Les détails de personnalisation méritent qu'on s'y attarde. Sur la chaussure gauche, une étiquette en cuir amovible grave côte à côte les logos Triomphe et Reebok, comme un clin d'œil discret entre les deux maisons. Reebok précise également que des étiquettes jacquard affichent l'inscription Celine Paris à gauche et Reebok à droite, avec une disposition inversée sur les talons. Un vrai jeu de miroir entre deux vestiaires, deux continents et deux époques. Une édition plus confidentielle, baptisée Alldayeveryday, sera réservée aux boutiques Celine Wooster et Omotesando, pour les amateurs prêts à traquer la pièce la plus rare de cette collaboration.



Une vague de collaborations sneakers qui redessine le luxe
La sortie, programmée pour le jeudi 10 septembre, en ligne et dans une sélection de boutiques, ne débarque pas seule. Elle s'inscrit dans une saison particulièrement dense pour les collaborations sneakers haut de gamme : Miu Miu a travaillé avec New Balance, Cecilie Bahnsen avec Asics, Loewe avec On, sans oublier Nike et Jacquemus. Signe que le sneaker collaboratif n'est plus un simple produit dérivé, mais devient un terrain d'expression à part entière pour les maisons de mode, même les plus classiques.
Reste la question du prix, volontairement laissée en suspens par les deux marques. Pour rappel, la Freestyle Lo originale se vendait 75 dollars à sa sortie en 1982. Les précédentes sneakers Celine, comme les ballerines portées par Billie Eilish, avoisinaient plutôt les 1000 dollars. De quoi situer cette paire quelque part entre le sneaker populaire et l'objet de collection, dans la droite lignée d'un secteur du luxe qui a bien compris l'intérêt de jouer sur les codes du sportswear pour toucher un public plus jeune, biberonné aux drops et au name-dropping de marques comme Adidas, Nike ou New Balance dans les centres commerciaux autant que sur les podiums parisiens.

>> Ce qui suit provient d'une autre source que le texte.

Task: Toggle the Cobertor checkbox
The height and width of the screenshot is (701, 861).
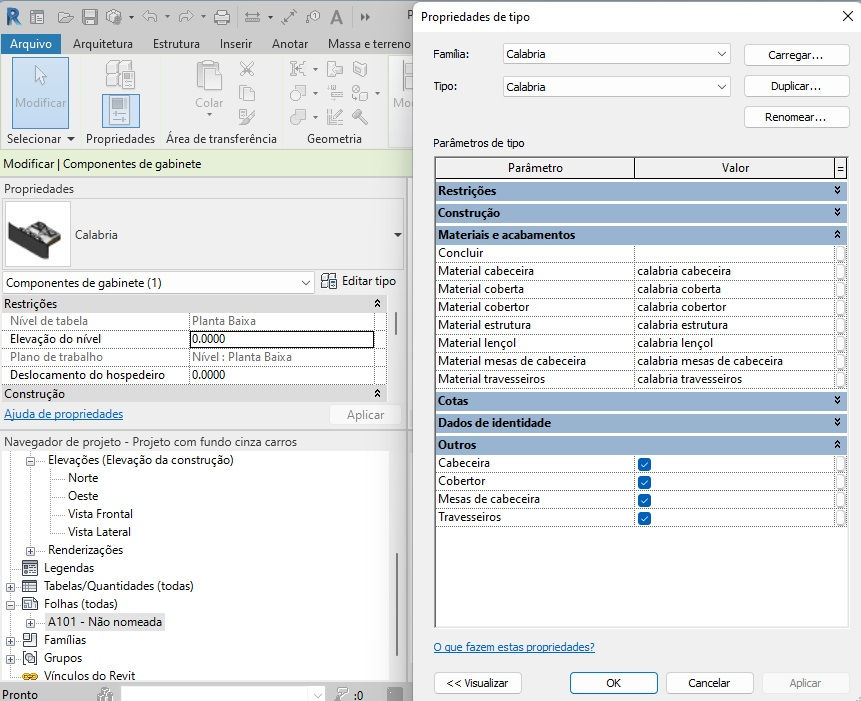Action: 645,482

Difficile, à ce stade, de dire si la Celine x Reebok Freestyle Lo deviendra un basique de street style à New York puis à Paris, ou si elle restera une curiosité de collectionneurs. Ce qui est certain, c'est qu'un modèle né dans les salles d'aérobic il y a plus de quarante ans vient de trouver une seconde vie, cousue main dans un cuir d'agneau et pensée par un directeur créatif qui aime visiblement brouiller les frontières entre vestiaire parisien et sportswear américain. Pour ceux qui hésitent encore à investir dans cette paire, il reste toujours l'option d'un Reebok Classic ou d'une Stan Smith pour retrouver, à moindres frais, l'esprit d'une silhouette basse et intemporelle, en attendant de savoir ce que Celine réserve pour la suite.